Supplied entries –
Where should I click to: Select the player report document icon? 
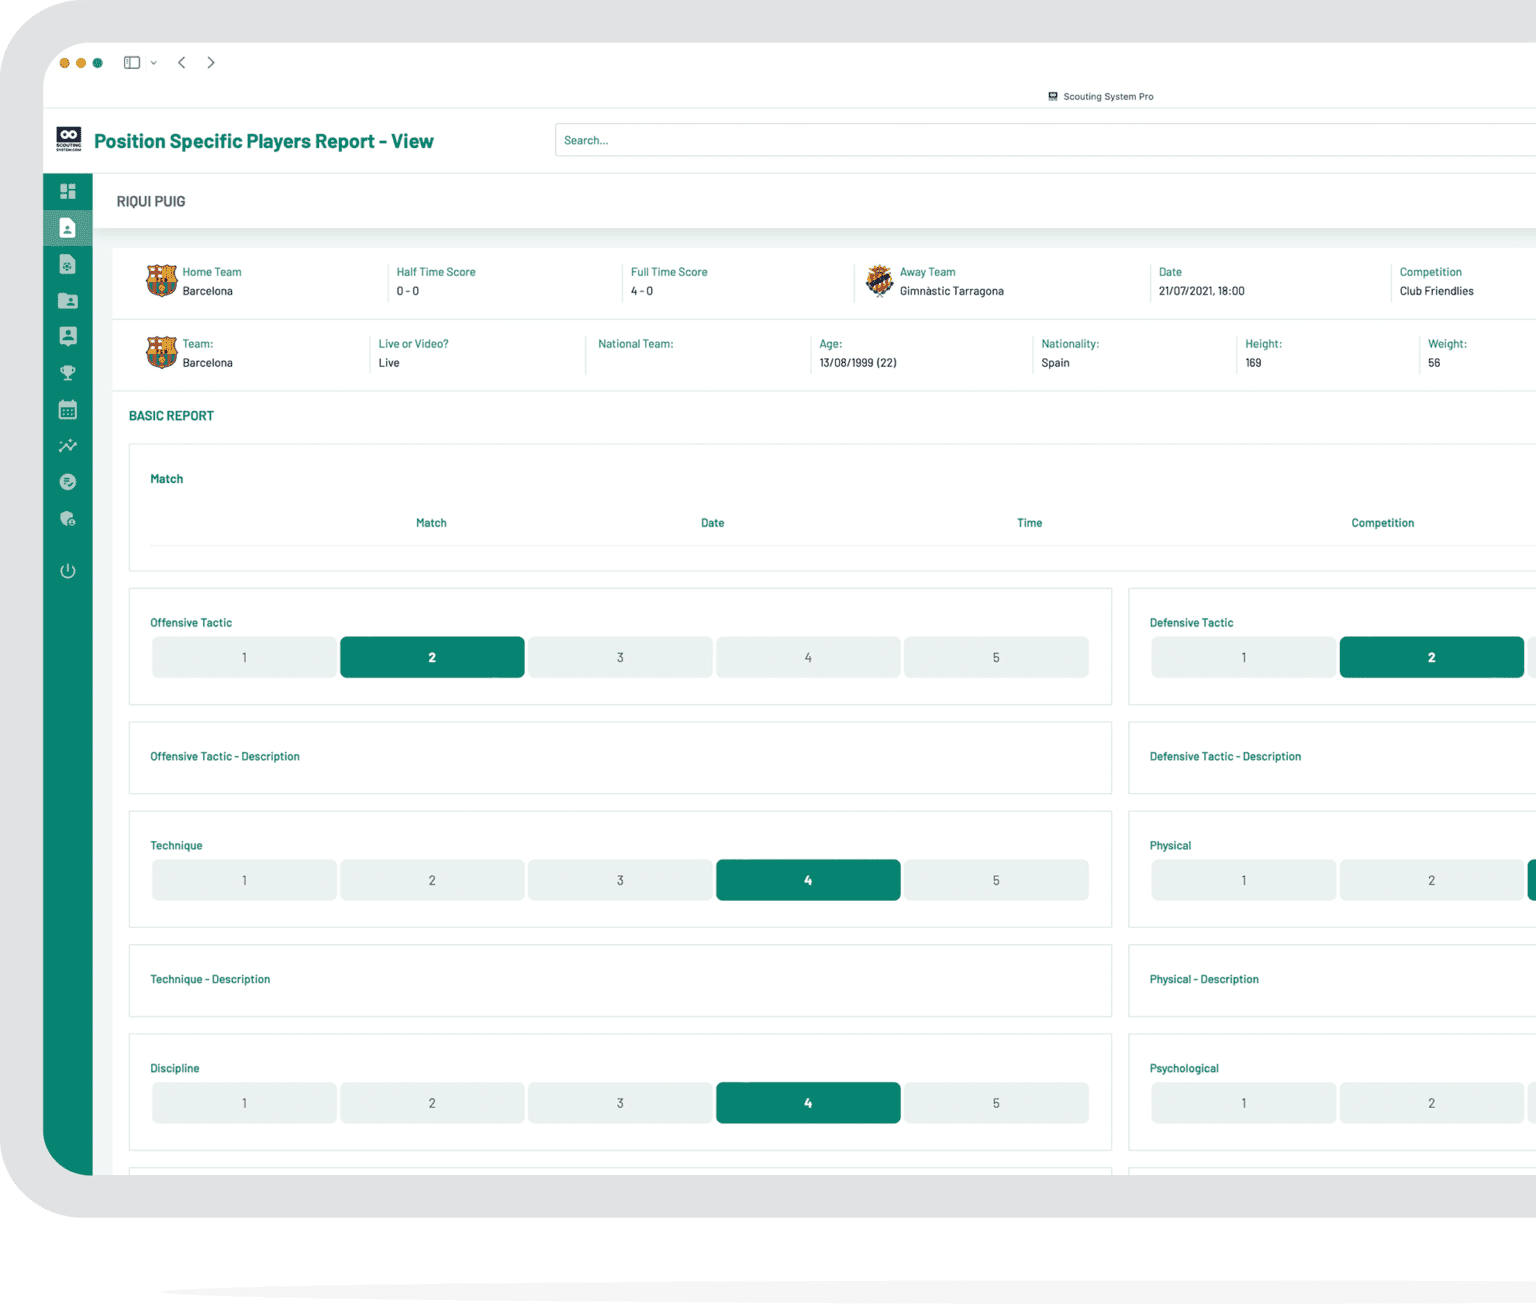[68, 227]
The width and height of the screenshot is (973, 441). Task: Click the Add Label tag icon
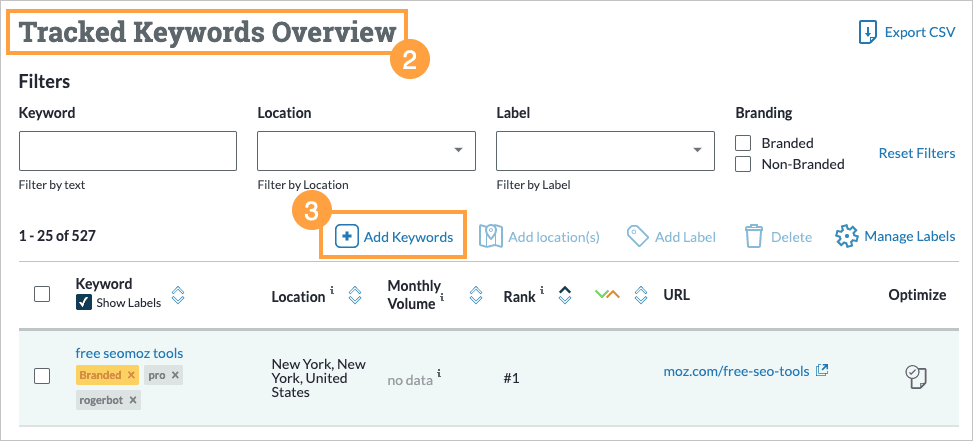[x=637, y=237]
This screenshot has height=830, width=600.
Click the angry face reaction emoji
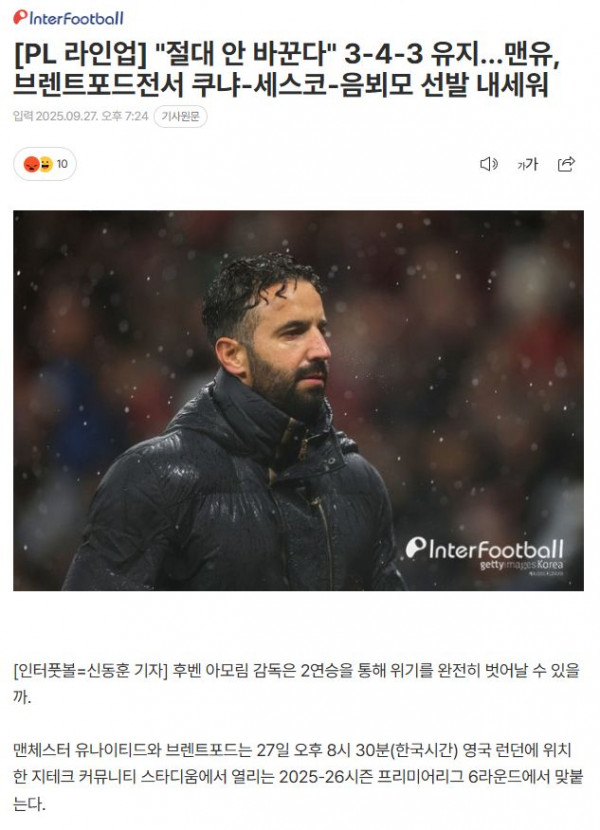[x=32, y=164]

Aim of the exercise – Write out the whole listing exactly. Do not include the pictures.

Task result –
Where should I click to: Select the player report document icon? 
[68, 227]
The width and height of the screenshot is (973, 441). Task: Click the Add Label tag icon
[x=637, y=237]
This screenshot has height=830, width=600.
Click the angry face reaction emoji
[x=32, y=164]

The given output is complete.